O poder de adivinhação dos analistas no que tem a ver com a resposta dos mercados ao contexto político é um exercício a que os analistas não se subtraem.
Tal como sucede todos os anos em que há eleições presidenciais nos Estados Unidos, consultores, analistas, comentadores, gestores e aproximados tentam antecipar como reagirá o mercado mobiliário aos resultados eleitorais. O ano de 2024 é um desses, e todos tentam antecipar como reagirá Wall Street a uma eventual derrota do democrata Joe Biden. Ou a uma eventual vitória.
Faz parte dos ‘mitos urbanos’ dizer-se que os republicanos são mais ‘amigos’ do mercado de capitais. Mas essa perceção esbarra na realidade dos números. De facto, o histórico dos principais índices indica que o mercado mobiliário parece dar-se melhor com democratas que com republicanos, apesar das tentações regulatórias dos primeiros.
Quando os norte-americanos elegeram o ultra-liberal Donald Trump, o mercado, ao contrário do que seria eventualmente normal, não gostou. Aparentemente, o seu grau de imprevisibilidade descompensava a sua previsível tendência para a desregulamentação.

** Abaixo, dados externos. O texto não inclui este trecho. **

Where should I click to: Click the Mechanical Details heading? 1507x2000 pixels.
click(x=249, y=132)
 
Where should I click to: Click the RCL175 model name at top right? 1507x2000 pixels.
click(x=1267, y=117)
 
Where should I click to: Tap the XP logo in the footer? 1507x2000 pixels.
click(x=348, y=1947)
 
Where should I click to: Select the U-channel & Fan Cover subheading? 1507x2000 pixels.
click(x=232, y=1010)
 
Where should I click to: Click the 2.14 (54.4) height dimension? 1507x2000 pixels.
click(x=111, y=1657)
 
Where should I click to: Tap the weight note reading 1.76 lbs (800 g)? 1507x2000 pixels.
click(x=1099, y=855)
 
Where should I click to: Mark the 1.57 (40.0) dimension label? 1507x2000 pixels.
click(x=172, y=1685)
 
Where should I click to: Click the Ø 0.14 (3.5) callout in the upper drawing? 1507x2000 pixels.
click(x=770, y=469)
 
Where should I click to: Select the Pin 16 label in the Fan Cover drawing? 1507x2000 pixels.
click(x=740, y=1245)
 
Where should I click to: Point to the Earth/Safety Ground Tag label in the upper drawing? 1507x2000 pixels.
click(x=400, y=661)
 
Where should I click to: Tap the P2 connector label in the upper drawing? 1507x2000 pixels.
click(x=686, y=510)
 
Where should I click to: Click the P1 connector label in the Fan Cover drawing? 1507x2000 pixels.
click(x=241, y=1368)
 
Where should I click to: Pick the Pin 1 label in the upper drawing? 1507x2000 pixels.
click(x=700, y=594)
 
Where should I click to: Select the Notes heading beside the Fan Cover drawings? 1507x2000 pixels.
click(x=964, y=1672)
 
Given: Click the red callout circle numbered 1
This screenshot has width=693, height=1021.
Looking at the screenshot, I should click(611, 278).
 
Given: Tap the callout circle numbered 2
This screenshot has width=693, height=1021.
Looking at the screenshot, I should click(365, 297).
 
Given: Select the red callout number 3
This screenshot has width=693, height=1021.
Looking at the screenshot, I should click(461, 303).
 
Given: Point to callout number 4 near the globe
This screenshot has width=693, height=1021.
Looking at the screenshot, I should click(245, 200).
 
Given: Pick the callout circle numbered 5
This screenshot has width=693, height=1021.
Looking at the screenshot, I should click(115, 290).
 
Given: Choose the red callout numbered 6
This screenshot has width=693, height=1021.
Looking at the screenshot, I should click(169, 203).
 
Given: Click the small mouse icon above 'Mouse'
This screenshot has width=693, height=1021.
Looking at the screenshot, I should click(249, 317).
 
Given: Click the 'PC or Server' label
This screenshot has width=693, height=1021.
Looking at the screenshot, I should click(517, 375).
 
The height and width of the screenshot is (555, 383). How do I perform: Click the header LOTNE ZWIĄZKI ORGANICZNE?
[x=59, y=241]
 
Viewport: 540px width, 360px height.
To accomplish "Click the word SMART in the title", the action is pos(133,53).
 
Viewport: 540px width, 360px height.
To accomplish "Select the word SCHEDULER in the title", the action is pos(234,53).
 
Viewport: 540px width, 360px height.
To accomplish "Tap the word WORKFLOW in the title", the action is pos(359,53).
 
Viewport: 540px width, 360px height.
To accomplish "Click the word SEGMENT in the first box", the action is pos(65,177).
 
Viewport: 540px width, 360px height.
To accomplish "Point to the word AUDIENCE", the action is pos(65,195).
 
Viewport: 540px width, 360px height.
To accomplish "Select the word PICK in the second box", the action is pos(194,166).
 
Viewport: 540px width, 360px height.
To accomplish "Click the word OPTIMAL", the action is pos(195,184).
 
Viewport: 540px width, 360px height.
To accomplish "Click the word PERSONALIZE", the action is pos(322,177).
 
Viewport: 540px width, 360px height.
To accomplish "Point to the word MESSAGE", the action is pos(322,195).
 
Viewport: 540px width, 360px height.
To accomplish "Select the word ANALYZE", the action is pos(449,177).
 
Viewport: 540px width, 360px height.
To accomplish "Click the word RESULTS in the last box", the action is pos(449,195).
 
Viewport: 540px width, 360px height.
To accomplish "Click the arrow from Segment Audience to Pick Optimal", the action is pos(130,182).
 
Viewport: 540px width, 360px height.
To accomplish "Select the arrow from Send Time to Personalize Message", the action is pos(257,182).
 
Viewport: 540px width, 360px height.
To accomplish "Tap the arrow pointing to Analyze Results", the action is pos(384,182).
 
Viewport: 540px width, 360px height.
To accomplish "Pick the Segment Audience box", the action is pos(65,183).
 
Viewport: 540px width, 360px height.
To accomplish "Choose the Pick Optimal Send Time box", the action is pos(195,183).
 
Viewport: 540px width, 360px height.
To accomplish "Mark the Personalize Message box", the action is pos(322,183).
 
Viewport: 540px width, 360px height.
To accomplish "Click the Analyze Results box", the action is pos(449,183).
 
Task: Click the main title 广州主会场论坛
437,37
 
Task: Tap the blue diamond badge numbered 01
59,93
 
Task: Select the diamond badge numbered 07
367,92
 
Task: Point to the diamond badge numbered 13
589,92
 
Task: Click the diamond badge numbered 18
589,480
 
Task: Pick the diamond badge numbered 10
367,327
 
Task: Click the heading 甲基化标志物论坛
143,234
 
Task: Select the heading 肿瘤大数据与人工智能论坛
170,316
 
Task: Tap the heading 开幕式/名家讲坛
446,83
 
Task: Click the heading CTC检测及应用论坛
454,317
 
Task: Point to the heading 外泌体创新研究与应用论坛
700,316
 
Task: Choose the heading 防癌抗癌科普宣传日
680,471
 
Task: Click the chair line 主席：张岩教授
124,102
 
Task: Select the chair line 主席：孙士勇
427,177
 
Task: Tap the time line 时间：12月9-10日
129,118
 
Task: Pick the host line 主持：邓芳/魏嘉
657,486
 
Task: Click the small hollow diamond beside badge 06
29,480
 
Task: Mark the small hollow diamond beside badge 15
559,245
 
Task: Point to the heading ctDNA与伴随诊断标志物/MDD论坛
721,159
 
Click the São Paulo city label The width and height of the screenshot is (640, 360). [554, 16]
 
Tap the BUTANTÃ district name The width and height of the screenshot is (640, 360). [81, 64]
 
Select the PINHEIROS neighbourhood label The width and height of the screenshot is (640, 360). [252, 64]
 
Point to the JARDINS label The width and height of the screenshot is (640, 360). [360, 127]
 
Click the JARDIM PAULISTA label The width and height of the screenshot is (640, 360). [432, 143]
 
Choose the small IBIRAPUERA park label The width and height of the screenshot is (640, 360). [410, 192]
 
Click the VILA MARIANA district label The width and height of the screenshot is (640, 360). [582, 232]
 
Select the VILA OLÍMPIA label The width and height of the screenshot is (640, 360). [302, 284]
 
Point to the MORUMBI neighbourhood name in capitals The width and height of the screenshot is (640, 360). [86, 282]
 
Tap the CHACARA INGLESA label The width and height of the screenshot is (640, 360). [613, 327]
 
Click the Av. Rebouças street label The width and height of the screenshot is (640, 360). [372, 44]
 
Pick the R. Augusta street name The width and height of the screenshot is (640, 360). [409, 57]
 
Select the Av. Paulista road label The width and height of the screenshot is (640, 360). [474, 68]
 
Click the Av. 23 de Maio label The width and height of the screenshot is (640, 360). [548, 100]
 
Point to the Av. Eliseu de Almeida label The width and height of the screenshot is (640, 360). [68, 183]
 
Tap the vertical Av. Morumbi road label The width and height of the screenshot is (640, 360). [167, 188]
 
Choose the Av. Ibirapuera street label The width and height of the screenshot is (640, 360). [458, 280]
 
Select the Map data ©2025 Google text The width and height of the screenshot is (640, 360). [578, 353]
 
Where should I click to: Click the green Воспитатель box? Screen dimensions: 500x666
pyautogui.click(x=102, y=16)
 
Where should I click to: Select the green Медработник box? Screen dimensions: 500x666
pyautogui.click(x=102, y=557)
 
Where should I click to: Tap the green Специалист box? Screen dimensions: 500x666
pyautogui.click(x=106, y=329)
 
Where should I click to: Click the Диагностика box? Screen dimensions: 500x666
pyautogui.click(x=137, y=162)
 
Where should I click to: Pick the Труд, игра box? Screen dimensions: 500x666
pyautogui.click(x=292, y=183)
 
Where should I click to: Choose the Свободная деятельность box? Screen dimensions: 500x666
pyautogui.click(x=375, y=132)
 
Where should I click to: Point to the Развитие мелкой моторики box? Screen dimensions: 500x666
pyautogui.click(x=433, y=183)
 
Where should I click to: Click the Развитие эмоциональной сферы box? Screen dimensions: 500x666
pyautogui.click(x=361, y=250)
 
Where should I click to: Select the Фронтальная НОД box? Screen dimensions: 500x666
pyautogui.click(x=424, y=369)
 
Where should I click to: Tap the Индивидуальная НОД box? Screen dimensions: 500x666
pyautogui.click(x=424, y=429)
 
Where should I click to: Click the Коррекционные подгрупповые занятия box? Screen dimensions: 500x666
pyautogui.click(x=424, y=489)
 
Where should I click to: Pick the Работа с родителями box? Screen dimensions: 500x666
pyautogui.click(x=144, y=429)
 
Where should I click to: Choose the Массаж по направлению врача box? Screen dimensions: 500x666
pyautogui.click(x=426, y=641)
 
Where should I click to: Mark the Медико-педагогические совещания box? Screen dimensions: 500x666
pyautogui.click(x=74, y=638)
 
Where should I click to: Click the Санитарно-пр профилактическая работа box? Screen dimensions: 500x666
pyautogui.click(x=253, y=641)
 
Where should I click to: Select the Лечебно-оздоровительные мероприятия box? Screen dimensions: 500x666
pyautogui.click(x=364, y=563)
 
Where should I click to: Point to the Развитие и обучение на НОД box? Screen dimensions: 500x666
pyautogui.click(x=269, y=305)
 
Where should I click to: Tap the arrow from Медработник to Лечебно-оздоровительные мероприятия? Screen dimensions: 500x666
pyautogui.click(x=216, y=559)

Agora, em novo ano de eleições, Stefan Hofrichter, economista da Allianz Global Investors (AllianzGI), tenta responder à pergunta “democratas ou republicanos? O desempenho do mercado de ações pode influenciar o resultado?” A resposta é politicamente correta: “É difícil dizê-lo em antecipação. Recordemos as eleições de 2016. O consenso na altura era de que Hillary Clinton venceria e, caso Trump fosse o vencedor, os mercados acionistas sofreriam. O consenso estava errado em ambos os aspetos – provavelmente, não tanto por causa do resultado, mas antes devido a dados cíclicos mais fortes. Outra observação: os republicanos são vistos como maiores adeptos de políticas favoráveis aos negócios. Porém, em simultâneo, é também um facto de que a maioria das recessões do pós-guerra ocorreram durante presidências republicanas. E os mercados acionistas tendem a sofrer durante as recessões”.
Neste contexto, “uma maioria dividida no Congresso tendia a ser melhor para os mercados; provavelmente, porque exigia decisões bipartidárias. Neste momento, dada a polarização dos decisores políticos e da sociedade, somos tentados a duvidar dessa circunstância. Agora, apesar das diferenças na forma como abordam a política, as políticas reais tanto de Biden e dos democratas como de Trump e dos republicanos têm alguns paralelos: ambos partilham uma posição dura face à China e ambos seguiram uma política fiscal expansionista – Biden através dos gastos, Trump através do corte de impostos”.
Ainda assim, afirma o analista, as diferenças poderão ter um impacto nos mercados. “Trump é a favor de tarifas mais elevadas, também sobre as importações europeias; se conseguirmos outra ronda de cortes de impostos, não podemos excluir que o mercado não encare isto de forma positiva, como no Reino Unido em setembro de 2022; e a política externa de Trump de questionar a importância da NATO e, em geral, das organizações internacionais, pode causar o aumento dos prémios de risco”.
Para Stefan Hofrichter, “se o resultado fosse uma administração Trump e uma votação expressiva para os republicanos, os investidores nos mercados europeus tenderiam a desconsiderar o risco crescente de tarifas mais elevadas sobre as importações dos EUA provenientes da Europa. Além disso, o risco político aumentaria: é pouco provável que Trump apoie as despesas militares a favor da Ucrânia. Os investidores iriam com certeza desconsiderar um risco maior de uma ameaça militar da Rússia a outros países europeus”.